Oba of Lagos
- Reign: c1704 - 1749
- Predecessor: Gabaro
- Successor: Eletu Kekere
- Born: Lagos
- Died: Lagos
- Burial: Benin
- Issue: Sadeko, Amore/Olukokun, Abisako, Jolasun, Gbosebi and Aina Egbe
- Father: Ado

= Akinsemoyin =

 Oba Akinsemoyin reigned as Oba of Lagos from around 1704 to 1749. His father was Oba Ado and his siblings were Erelu Kuti and Oba Gabaro, whom he succeeded.

According to the Justice J. O. Kassim tribunal of inquiry report of 19 September 1978, there are six recognised sons of Akinsemoyin, namely, Sadeko, Amore/Olukokun, Abisako, Jolasun, Gbosebi and Aina Egbe.

The following are some of the prominent descendants of Akinsemoyin's daughters: Onisiwo, Oniru, Oluwa, and Akogun.

==Exile in Badagry under Oba Gabaro's reign and commercial activities==
Akinsemoyin had a disagreement with his brother, Oba Gabaro over installation of Olofin's descendants as chiefs, resulting in Akinsemoyin's banishment to Badagry. At Badagry, Akinsemoyin was exposed to commerce and built relationships with European slave traders.

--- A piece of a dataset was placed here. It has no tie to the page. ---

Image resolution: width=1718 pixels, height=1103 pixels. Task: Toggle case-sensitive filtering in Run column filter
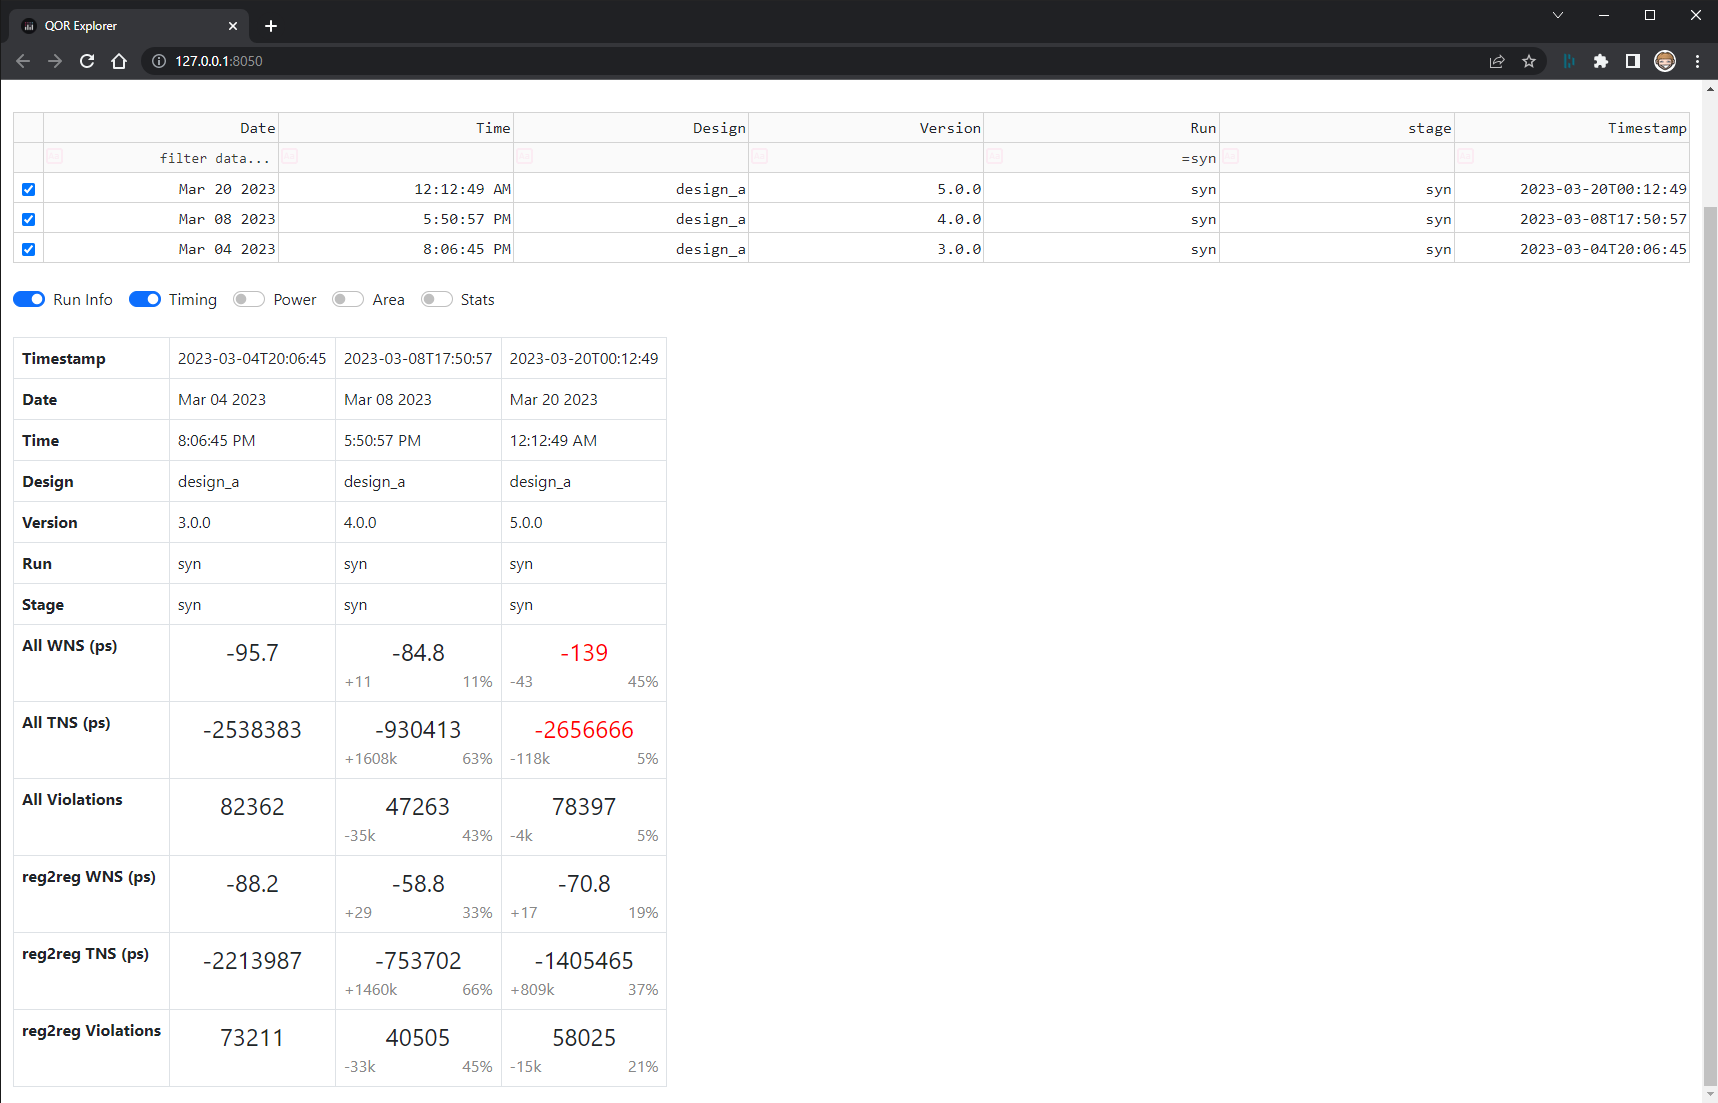click(995, 157)
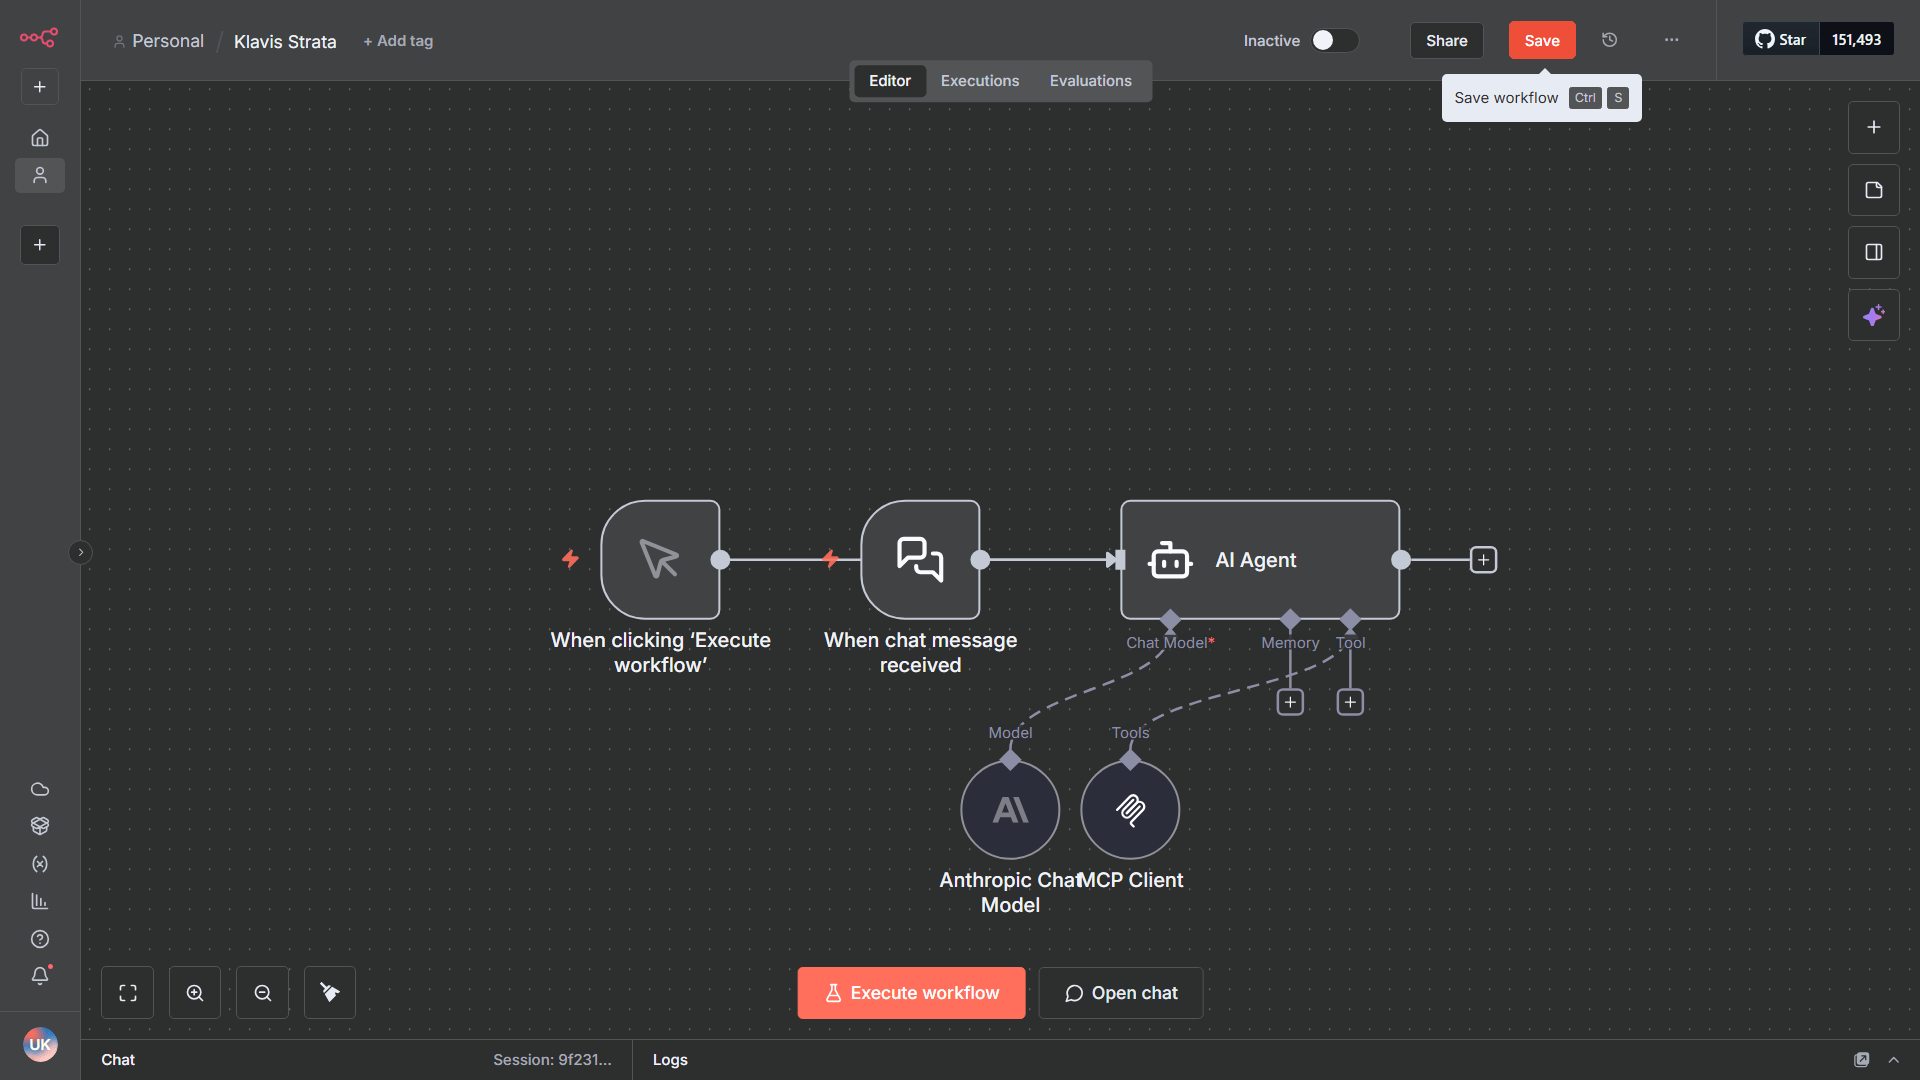
Task: Open chat with the AI Agent
Action: click(x=1120, y=992)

==Ascendancy and introduction of slavery to Lagos==
When Gabaro died, Akinsemoyin became Oba around 1704 despite Gabaro having a son, Eletu Kekere or in some accounts Eletu Omo. Akinsemoyin established the slave trade in Lagos by inviting Portuguese and Brazilian slave merchants whom he had met in exile at Badagry. Historian J. F. Ade Ajayi asserted that Akinsemoyin granted a monopoly on slave trade to his Brazilian and Portuguese trading partners. Lagos, in time, overtook the ports of Whydah and Porto Novo as the leading slave port in the Bight of Benin.

Under Akinsemoyin's reign, Iga Idunganran was for the first time covered with tiles, reportedly presented as gifts by Portuguese slave merchants.

==Death==
Akinsemoyin died in 1749. Though he had 4 sons, was succeeded as Oba by Eletu Kekere, Gabaro's son.

==Legacy==
Of Oba Ado's 3 children - Gabaro, Akinsemoyin, and Erelu Kuti, only Akinsemoyin's lineage has so far failed to produce an Oba of Lagos. Apart from Gabaro's son, Eletu Kekere, all other Obas have been direct descendants of Erelu Kuti starting with Ologun Kutere. This "apparent irregularity" is now the subject of controversy and litigation as Akinsemoyin's descendants are challenging the enthronement of the current Oba of Lagos, Rilwan Akiolu, in court.